# Verilen talimat a:
Lütfen Rineke Dijkstra'nın sahil portreleri hakkındaki metinden "Çağdaş portre fotoğrafının" ifadesiyle başlayıp "ve huzur kaçırıcı." ifadesiyle biten bölümü aynen yazın.

# Seçilen metin:
A password will be e-mailed to you.

Defne Kırmızı #sanatatakyazlıkta için, içinden bol bol yazlıkçıların geçtiği, dalgaların yükseldiği ve bin bir çeşit dondurmanın olduğu ‘yazlık’ fotoğraflarını derledi. 

Çağdaş portre fotoğrafının en önemli figürlerinden biri olan Rineke Dijkstra, 1992-2002 yılları arasında Güney Karolina’dan Polonya ve Ukrayna sahillerine uzanan yolculuğu sonunda bugüne dek yaptığı en güçlü işlerden biri olan “Beach Portraits” serisini yarattı. Dijkstra, fotoğrafladığı ergenlik çağındaki “çocukların” fiziksel ve ruhsal geçiş sürecini, görsel dilinin 17. Yüzyıl Hollanda resim sanatı estetiğine olan yakınlığı ile keskinleştirdi. Çocukluktan yetişkinliğe evrilen bu sürecin medcezirlerinin yarattığı huzursuzluğun, figürlerin arkasında seyreden koyu ve tekinsiz denizle pekiştirildiği fotoğraflar, “Sahil Portreleri” isminin hafifliğinden uzak, oldukça yoğun ve huzur kaçırıcı.

# Verilen talimat b:
Lütfen kayıtlarda "This screenshot has height=669, width=1568." ifadesini içeren satırla başlayıp kayıtların sonuyla biten bölümü, "pixels" ifadesinin yerine "px" ifadesini koyarak ve başka hiçbir şeyi değiştirmeden yeniden yazın. Yalnızca bu bölümü verin.

# Sağlanan veriler:

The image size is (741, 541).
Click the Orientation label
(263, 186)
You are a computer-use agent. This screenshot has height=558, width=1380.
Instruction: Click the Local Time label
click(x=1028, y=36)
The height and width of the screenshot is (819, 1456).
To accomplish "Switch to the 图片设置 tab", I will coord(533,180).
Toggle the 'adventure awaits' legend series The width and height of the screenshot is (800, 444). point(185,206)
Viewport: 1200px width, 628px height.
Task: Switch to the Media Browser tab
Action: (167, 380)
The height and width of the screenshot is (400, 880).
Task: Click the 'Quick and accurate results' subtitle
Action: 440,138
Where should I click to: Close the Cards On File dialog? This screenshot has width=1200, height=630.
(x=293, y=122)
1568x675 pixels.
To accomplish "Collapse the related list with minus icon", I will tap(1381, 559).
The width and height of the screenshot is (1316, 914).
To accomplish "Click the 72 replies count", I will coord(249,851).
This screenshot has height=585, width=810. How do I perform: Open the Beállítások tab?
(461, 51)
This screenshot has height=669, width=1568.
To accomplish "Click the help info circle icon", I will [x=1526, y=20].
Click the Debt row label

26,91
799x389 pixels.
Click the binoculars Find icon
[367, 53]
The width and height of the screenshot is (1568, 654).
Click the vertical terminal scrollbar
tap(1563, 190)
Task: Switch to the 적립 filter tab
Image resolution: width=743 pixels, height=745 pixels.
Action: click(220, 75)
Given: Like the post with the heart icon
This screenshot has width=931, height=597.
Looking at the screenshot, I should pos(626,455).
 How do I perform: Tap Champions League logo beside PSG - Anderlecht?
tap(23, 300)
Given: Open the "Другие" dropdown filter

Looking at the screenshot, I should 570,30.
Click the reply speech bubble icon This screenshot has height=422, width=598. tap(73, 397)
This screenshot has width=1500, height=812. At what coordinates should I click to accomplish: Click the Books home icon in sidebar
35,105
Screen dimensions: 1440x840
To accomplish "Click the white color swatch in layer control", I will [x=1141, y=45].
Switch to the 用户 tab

# Çıktı a:
Çağdaş portre fotoğrafının en önemli figürlerinden biri olan Rineke Dijkstra, 1992-2002 yılları arasında Güney Karolina’dan Polonya ve Ukrayna sahillerine uzanan yolculuğu sonunda bugüne dek yaptığı en güçlü işlerden biri olan “Beach Portraits” serisini yarattı. Dijkstra, fotoğrafladığı ergenlik çağındaki “çocukların” fiziksel ve ruhsal geçiş sürecini, görsel dilinin 17. Yüzyıl Hollanda resim sanatı estetiğine olan yakınlığı ile keskinleştirdi. Çocukluktan yetişkinliğe evrilen bu sürecin medcezirlerinin yarattığı huzursuzluğun, figürlerin arkasında seyreden koyu ve tekinsiz denizle pekiştirildiği fotoğraflar, “Sahil Portreleri” isminin hafifliğinden uzak, oldukça yoğun ve huzur kaçırıcı.

# Çıktı b:
This screenshot has height=669, width=1568.
To accomplish "Click the help info circle icon", I will [x=1526, y=20].
Click the Debt row label

26,91
799x389 px.
Click the binoculars Find icon
[367, 53]
The width and height of the screenshot is (1568, 654).
Click the vertical terminal scrollbar
tap(1563, 190)
Task: Switch to the 적립 filter tab
Image resolution: width=743 px, height=745 px.
Action: click(220, 75)
Given: Like the post with the heart icon
This screenshot has width=931, height=597.
Looking at the screenshot, I should pos(626,455).
 How do I perform: Tap Champions League logo beside PSG - Anderlecht?
tap(23, 300)
Given: Open the "Другие" dropdown filter

Looking at the screenshot, I should 570,30.
Click the reply speech bubble icon This screenshot has height=422, width=598. tap(73, 397)
This screenshot has width=1500, height=812. At what coordinates should I click to accomplish: Click the Books home icon in sidebar
35,105
Screen dimensions: 1440x840
To accomplish "Click the white color swatch in layer control", I will [x=1141, y=45].
Switch to the 用户 tab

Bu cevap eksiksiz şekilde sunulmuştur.